La cote aux prêteurs alternatifs

Les prêteurs dits alternatifs occupent désormais 12 % du marché québécois des hypothèques associées à de nouvelles acquisitions, contre 9,6 % en 2012. Le resserrement des règles hypothécaires auquel les institutions financières sous juridiction fédérale sont soumises pourrait accélérer le mouvement en dirigeant plus d’emprunteurs vers eux. Même des emprunteurs qui, autrement, auraient été acceptés par les grandes institutions.

Dans son rapport 2017 sur le marché hypothécaire du Québec, le cabinet de recherche immobilière JLR évoque largement cette montée en puissance du prêteur alternatif, qui bénéficie d’un environnement favorisé par la progression du courtage en ligne, de l’arrivée croissante des sociétés de financement et de l’activité grandissante des courtiers hypothécaires. Les nouvelles règles viendraient s‘ajouter au mouvement.

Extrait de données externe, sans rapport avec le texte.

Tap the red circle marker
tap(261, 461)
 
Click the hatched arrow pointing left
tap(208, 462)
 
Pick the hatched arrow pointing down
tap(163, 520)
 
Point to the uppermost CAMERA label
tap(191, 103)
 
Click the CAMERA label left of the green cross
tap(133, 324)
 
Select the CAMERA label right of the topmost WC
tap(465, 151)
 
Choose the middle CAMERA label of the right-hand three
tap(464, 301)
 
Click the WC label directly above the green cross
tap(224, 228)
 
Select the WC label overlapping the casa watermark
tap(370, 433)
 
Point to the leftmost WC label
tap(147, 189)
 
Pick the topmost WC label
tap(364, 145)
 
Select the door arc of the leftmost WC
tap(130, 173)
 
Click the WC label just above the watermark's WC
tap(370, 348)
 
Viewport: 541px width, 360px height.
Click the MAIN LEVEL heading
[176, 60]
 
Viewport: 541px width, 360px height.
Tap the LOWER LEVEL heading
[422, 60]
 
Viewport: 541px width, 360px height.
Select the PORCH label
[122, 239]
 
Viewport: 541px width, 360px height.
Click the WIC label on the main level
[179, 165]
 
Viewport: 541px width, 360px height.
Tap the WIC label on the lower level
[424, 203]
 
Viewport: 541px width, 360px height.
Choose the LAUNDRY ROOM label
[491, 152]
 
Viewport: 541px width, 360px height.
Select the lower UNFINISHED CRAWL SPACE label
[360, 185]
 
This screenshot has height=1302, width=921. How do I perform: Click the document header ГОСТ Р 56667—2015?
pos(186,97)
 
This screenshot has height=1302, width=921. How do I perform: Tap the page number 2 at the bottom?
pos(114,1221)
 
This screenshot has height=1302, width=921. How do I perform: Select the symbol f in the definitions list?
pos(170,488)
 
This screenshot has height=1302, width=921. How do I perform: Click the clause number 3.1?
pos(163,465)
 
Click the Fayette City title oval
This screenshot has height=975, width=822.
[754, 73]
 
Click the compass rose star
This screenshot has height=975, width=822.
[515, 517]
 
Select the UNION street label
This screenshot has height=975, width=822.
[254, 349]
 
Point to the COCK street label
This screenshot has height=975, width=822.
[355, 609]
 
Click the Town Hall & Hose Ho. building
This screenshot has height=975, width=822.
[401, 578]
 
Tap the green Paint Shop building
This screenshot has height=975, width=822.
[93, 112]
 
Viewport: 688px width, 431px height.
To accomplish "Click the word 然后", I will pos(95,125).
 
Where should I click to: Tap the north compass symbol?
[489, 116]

Depuis janvier, même pour une mise de fonds d’au moins 20 % permettant de se soustraire à l’assurance hypothèque, les acheteurs potentiels doivent désormais démontrer qu’ils peuvent acquitter leur hypothèque au taux admissible le plus élevé entre le taux hypothécaire contractuel majoré de deux points de pourcentage et le taux de référence de cinq ans fixé par la Banque du Canada.

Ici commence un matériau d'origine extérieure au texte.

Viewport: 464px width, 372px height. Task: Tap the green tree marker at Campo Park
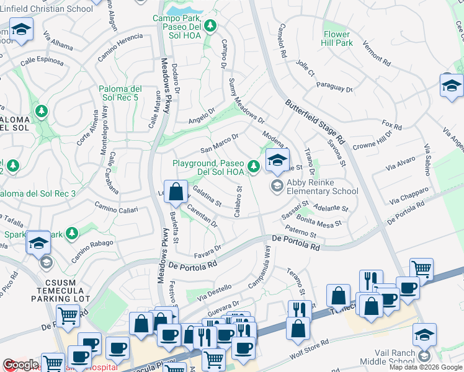(211, 25)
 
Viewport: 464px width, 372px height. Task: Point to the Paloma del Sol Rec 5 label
(125, 93)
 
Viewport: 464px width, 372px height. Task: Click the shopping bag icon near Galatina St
(176, 191)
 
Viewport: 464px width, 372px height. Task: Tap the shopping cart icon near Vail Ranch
(421, 269)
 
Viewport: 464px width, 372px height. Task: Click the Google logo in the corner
(20, 365)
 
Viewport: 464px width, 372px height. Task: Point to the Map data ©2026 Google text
(426, 367)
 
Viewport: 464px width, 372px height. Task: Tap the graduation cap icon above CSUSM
(38, 242)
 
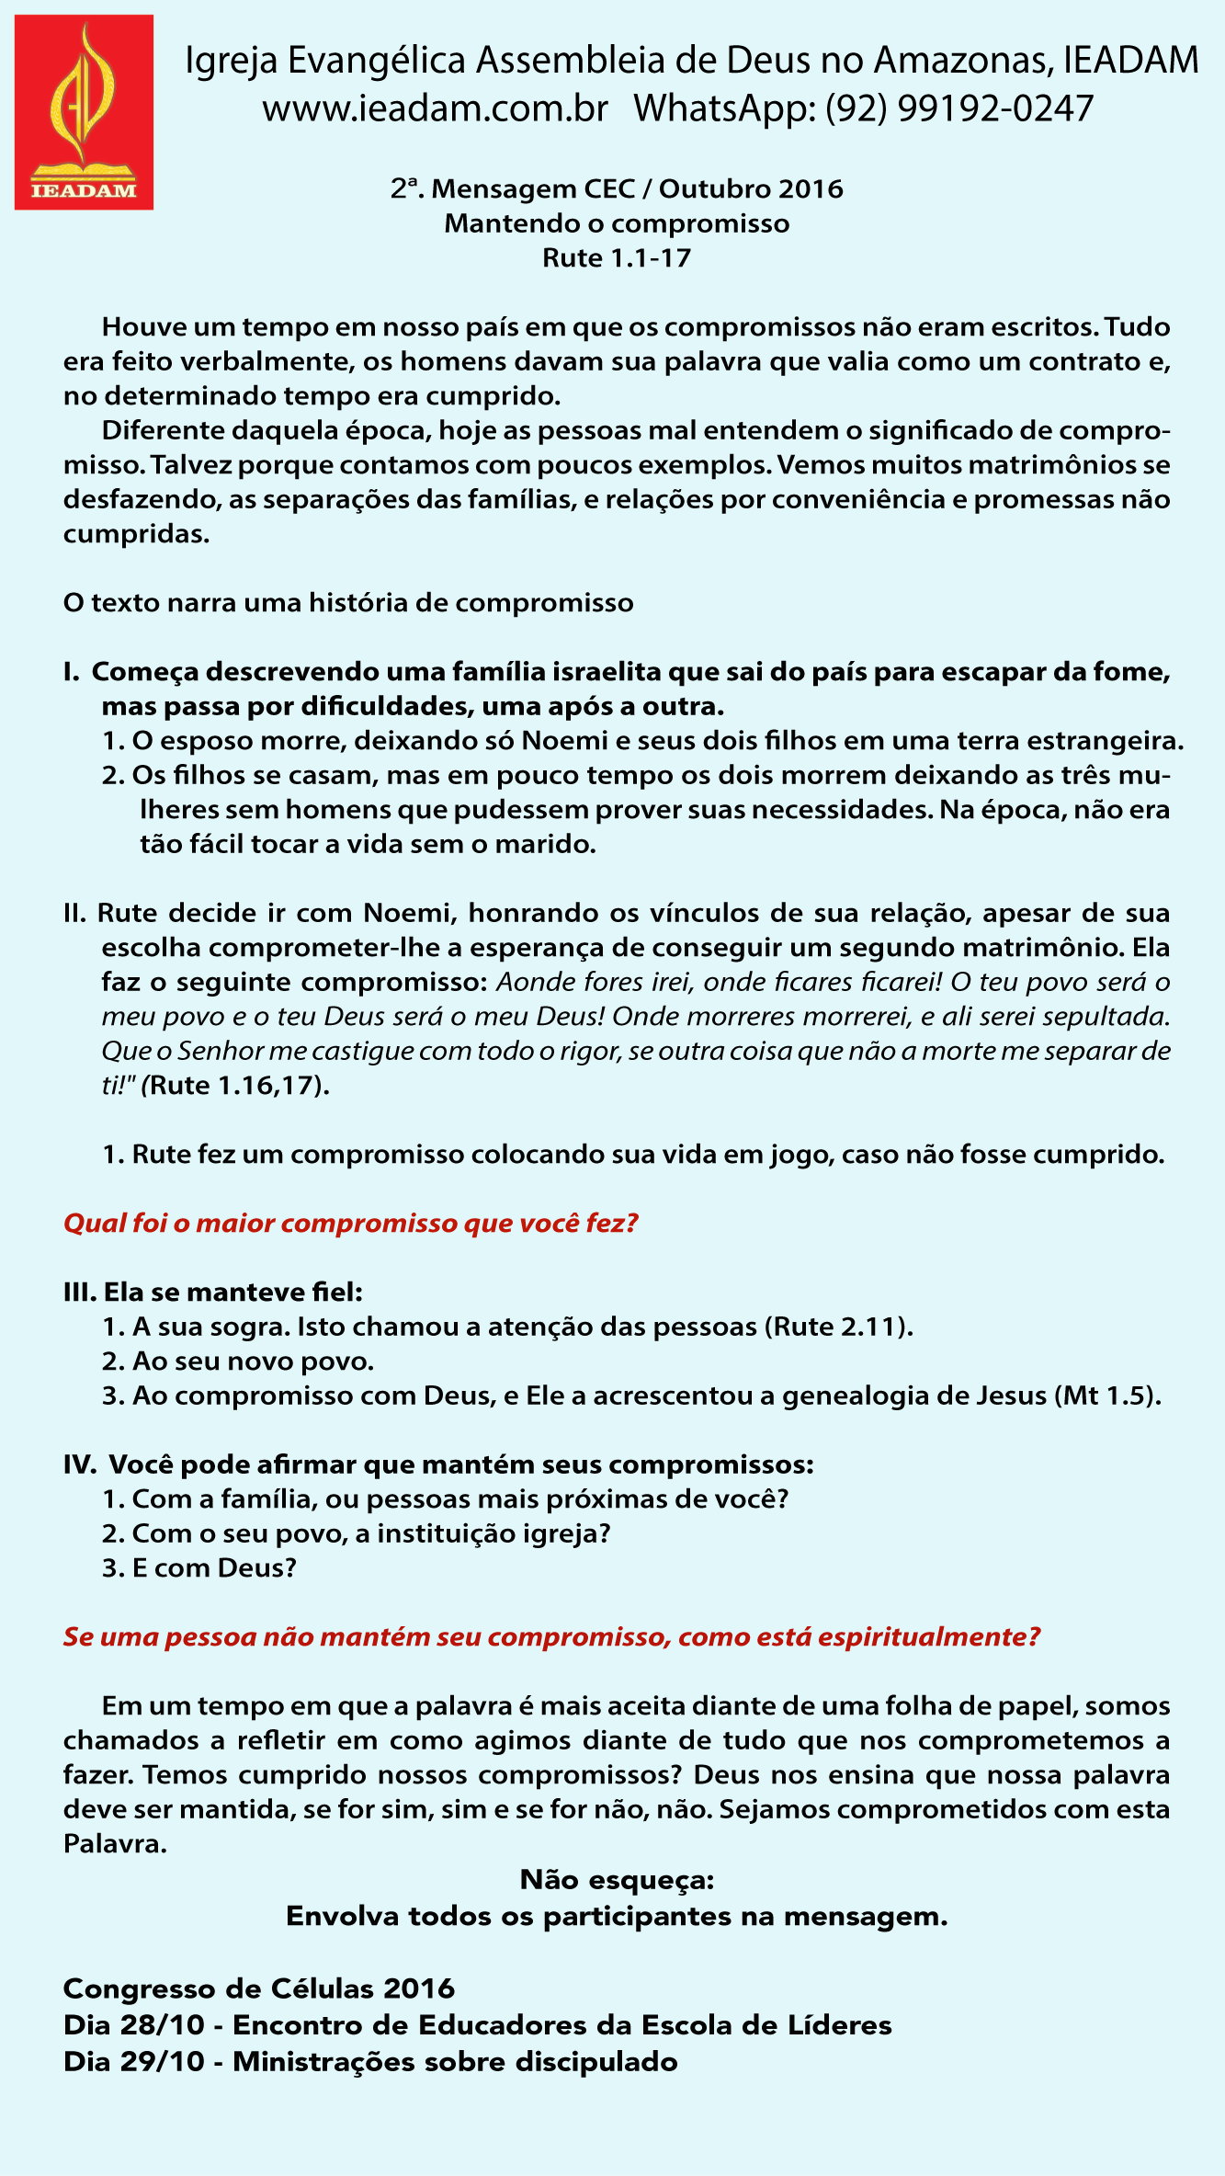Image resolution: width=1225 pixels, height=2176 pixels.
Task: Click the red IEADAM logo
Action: [x=84, y=112]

« Les mesures s’appliquent seulement aux institutions que le Bureau du surintendant des institutions financières réglemente. Desjardins, par exemple, n’est pas chapeautée par le BSIF, mais elle a tout de même décidé [d’appliquer] ces nouvelles règles. Par contre, plusieurs prêteurs alternatifs ne sont pas assujettis à la réglementation de BSIF et ne choisiront pas de suivre la nouvelle réglementation. Ceux-ci pourraient donc en profiter pour approcher une clientèle qui est maintenant exclue par les prêteurs traditionnels », peut-on lire. Un texte de La Presse canadienne publié le 6 février indiquait que le nombre de refus par les banques et autres prêteurs traditionnels avait bondi de 20 % depuis le début de l’année.

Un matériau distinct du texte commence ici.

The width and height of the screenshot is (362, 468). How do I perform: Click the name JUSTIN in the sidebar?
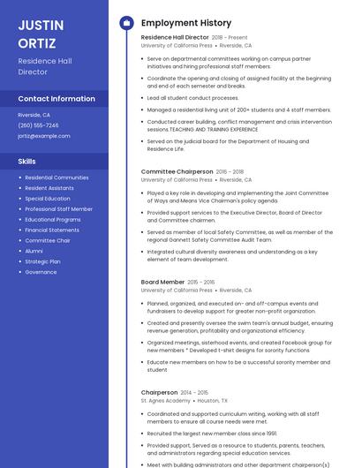click(39, 25)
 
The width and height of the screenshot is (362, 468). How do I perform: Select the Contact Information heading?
click(57, 99)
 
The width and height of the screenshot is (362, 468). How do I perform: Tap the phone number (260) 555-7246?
click(38, 125)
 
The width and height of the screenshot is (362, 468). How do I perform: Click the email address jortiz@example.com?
click(43, 136)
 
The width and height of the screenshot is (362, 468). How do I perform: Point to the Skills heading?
click(27, 161)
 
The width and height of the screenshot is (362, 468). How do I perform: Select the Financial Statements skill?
click(52, 230)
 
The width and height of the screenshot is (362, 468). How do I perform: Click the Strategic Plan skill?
click(42, 261)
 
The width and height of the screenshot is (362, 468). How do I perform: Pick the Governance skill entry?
click(41, 272)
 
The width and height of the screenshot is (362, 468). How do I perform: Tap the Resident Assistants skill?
click(49, 188)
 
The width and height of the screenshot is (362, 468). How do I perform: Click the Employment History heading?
click(186, 23)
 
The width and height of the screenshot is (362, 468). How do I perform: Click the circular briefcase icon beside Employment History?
click(125, 23)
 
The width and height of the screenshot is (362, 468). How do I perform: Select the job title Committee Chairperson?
click(177, 171)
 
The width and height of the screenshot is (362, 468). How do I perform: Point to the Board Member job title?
click(162, 282)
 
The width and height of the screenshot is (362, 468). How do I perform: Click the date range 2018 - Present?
click(230, 38)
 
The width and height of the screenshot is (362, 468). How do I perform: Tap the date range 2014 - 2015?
click(194, 392)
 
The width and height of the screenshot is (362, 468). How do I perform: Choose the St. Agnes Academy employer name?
click(165, 400)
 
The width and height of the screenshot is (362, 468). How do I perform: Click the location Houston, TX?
click(213, 400)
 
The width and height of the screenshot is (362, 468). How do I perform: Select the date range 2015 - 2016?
click(200, 282)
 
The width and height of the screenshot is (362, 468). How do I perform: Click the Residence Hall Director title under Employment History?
click(174, 38)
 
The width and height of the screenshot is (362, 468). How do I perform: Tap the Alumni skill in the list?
click(34, 251)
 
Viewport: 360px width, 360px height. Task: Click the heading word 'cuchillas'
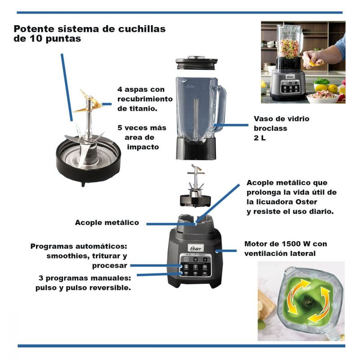(142, 29)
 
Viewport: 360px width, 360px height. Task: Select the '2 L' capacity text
(260, 138)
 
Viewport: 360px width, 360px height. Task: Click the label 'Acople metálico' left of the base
(107, 222)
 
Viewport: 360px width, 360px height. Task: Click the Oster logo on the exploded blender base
(196, 248)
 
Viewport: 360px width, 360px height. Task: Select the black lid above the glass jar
(197, 62)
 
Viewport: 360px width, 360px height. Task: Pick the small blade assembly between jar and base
(195, 186)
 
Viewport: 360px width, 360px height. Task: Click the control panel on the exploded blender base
(196, 265)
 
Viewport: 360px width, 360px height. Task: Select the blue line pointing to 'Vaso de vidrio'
(231, 125)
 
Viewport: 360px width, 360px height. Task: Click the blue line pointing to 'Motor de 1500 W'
(226, 251)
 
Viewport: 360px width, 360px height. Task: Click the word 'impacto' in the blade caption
(143, 147)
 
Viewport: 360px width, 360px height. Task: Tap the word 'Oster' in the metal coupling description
(306, 202)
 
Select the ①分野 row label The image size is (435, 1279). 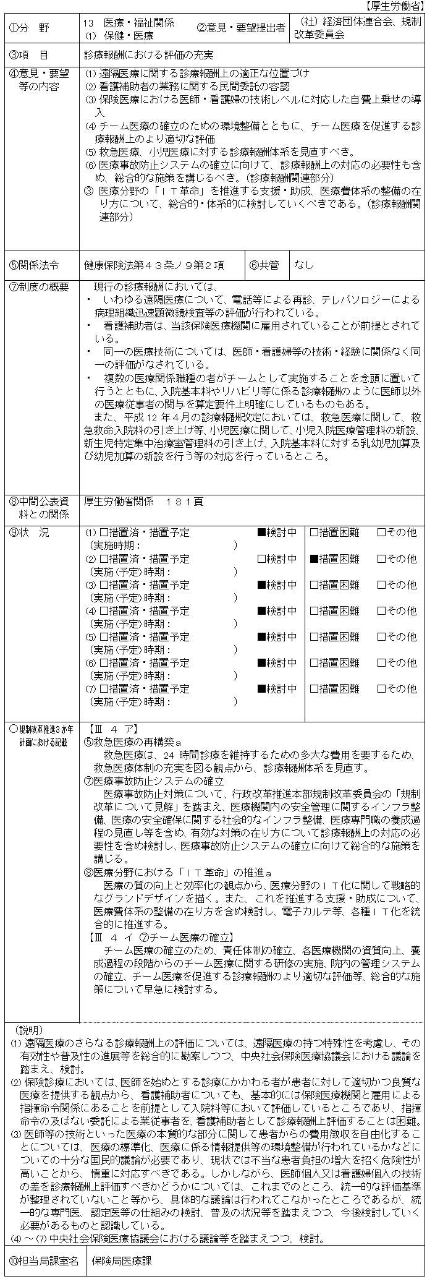(x=32, y=28)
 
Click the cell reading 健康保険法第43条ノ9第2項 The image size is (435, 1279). (x=154, y=265)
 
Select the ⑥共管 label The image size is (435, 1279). (x=264, y=265)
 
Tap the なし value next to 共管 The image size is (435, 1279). (x=305, y=265)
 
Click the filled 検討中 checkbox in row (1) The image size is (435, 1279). (x=261, y=533)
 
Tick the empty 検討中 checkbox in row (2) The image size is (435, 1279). (x=261, y=559)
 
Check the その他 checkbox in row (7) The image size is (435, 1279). (x=381, y=689)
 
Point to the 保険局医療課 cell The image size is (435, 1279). (x=122, y=1261)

Dans un sens plus large, question d’illustrer le potentiel qui s’offre, Paul Taylor, président de Professionnels hypothécaires Canada, estimait dans une entrevue au Globe and Mail publiée à la fin de septembre que les nouvelles règles hypothécaires, combinées à la hausse des taux, auront pour effet de réduire de 15 % annuellement le volume des ventes résidentielles au Canada, plus d’acheteurs éprouvant des difficultés à se qualifier pour un prêt. L’association représentant les courtiers hypothécaires parlait d’une diminution annuelle du volume de l’ordre de 50 000 à 75 000 propriétés vendues.

De meilleures affaires

Paradoxalement, ces prêteurs alternatifs auraient quelque peu souffert des règles introduites à l’automne 2016 resserrant l’accès aux emprunteurs contraints de s’en remettre à l’assurance-hypothèque puisque ne disposant pas de la mise de fonds minimale requise. « Il faut savoir qu’un prêt doit être assuré afin d’avoir accès au programme de titrisation publique et que ces programmes constituent une méthode de financement majeur pour les sociétés de financement hypothécaire », précise JLR. Cette corrélation expliquerait le recul de 0,5 point de pourcentage de la part de marché des petits prêteurs en 2017. En revanche, le nouvel encadrement de 2018 pourrait leur être une source d’« affaires de meilleure qualité », lisait-on dans le texte de l’agence de presse.

Il reste que les institutions traditionnelles continuent d’accaparer la quasi-totalité du marché québécois des prêts hypothécaires consentis à l’achat d’une propriété. Mais le Mouvement Desjardins domine avec 41 % du marché, selon les données de JLR. Les « Autres prêteurs », avec 12 %, arrivent bon deuxième, ex aequo avec la Banque Nationale. La part des autres grandes banques oscille entre 5 et 10 %.

La Laurentienne ferme la marche avec 2 % des hypothèques associées à de nouvelles acquisitions. Le pourcentage mesuré exclut les données de sa filiale banque B2B, les banques virtuelles entrant dans la catégorie Autres prêteurs. Mais même en les comptabilisant, le pourcentage combiné ne grimperait que légèrement, précise le cabinet.

D’ailleurs, les banques virtuelles du type Tangerine et B2B ne représentent « qu’une petite part (moins de 5 %) de l’ensemble du financement accordé par les prêteurs autres que les principales institutions », souligne JLR.